Extract:
----
Bisexuals are greedy.

Here's what I'm thinking so far:

Bisexuals as a whole are no more greedy than any other group. Heterosexuals are just as greedy, same with gays/lesbians. My reason for this statement, it is an individual who may or may not be greedy. I myself am a happy monogamous bisexual person.

This all came about when we were discussing lifestyle and the acceptance in sociology. The teacher started with how gays and lesbians have been treated historically, and the progress being made. It was at this point when a girl in the back of the class raised her hand simply to state that bisexuals are greedy. "They just want everybody" she said. I've come across this line of thinking before and want to empirically dispell is once and for all. Can I get some help?
 
Bi-sexuals are smarter, they know that both opposite and same sex can provide diversion, heat and love!
 
I can't stick around too long right now. Life is pulling me in too many directions, mostly relating to finals week. I'd like to let this idead simmer, pick up some responses, and come back in a few hours to see what's going on. I appreciate any insight and information. I don't like generalized statements, like the one the girl made in class, and want some community feedback that I could share, if the community would privlage me to do so. I thank you in advance.
 
Bi Lifestyle a Choice

Well, for what's it worth, here are my two cents.

I'm a married (17 years) bi mother of two. The worst myth to me is that bisexuals have always have a choice. This comes from the het community as well as the gay and lesbian community. And yes I know "some" are accpeting, but the majority I've talked to are still suspicious of us because we can't make up our minds. I take exception to this point because I can't control the feelings I have for both men and women, any more than they can control theirs for just men or just women.

Yes, I married a man, more in the day due to what was expected from me, but I've been with women and with my hubby's permission will continue to do so. It's not that I'm greedy and can't just have one relationship, it's that my mind and body DESIRE both, including what both bring to the table, i.e. emotional responses, physical, etc.

It can be the best of both worlds, but it can also be, just as homosexuality is, extremely stessful to anyone who has been repressed and in my opinion is more of a conundrum for male bi-sexuals, as stigma seems to fall on them for it not being masculine to want another man.

Also, on another point, my desire to be with a person has more to do with my connection to their soul, not their genitals.

Hope this is helpful. Feel free to PM if you want to discuss it further.
----
Provided data:

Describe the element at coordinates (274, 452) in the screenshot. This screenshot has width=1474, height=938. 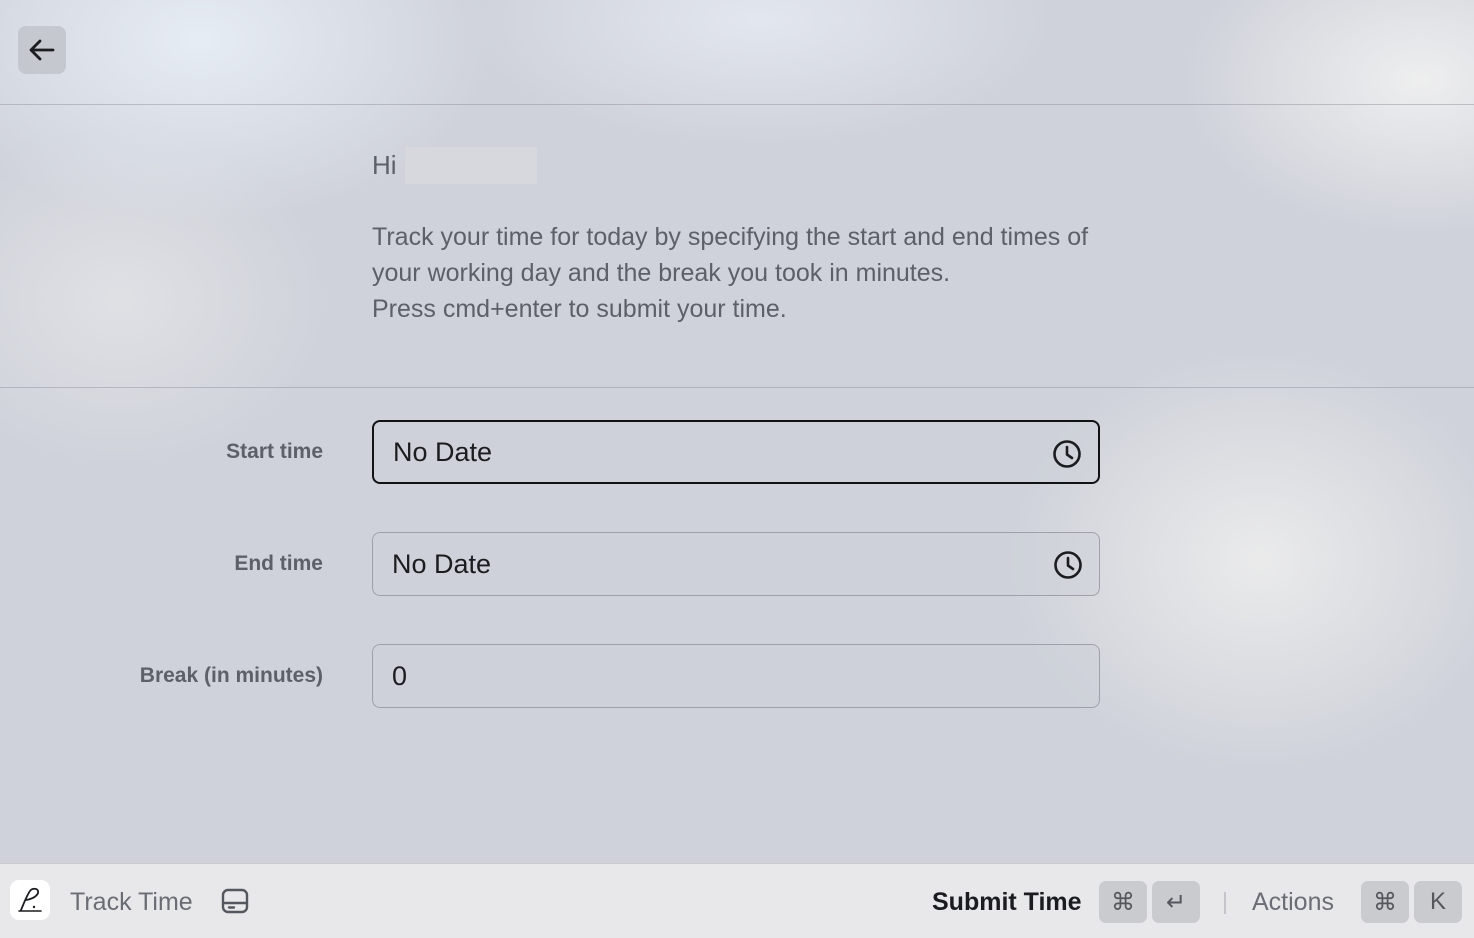
I see `start-time-label: Start time` at that location.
----
What you need to do:
a. Answer these questions about the forum thread on bisexuality:
(i) In which class did the girl claim that bisexuals are greedy?
(ii) How many years has the bi mother of two been married?
(iii) According to the reply, for whom is being bisexual more of a conundrum?
b. How would you render this sentence from the forum thread on bisexuality in Spanish: "I myself am a happy monogamous bisexual person."

Answers by item number:
a.
(i) Sociology
(ii) 17 years
(iii) Male bisexuals

b. Yo, por mi parte, soy una persona bisexual monógama y feliz.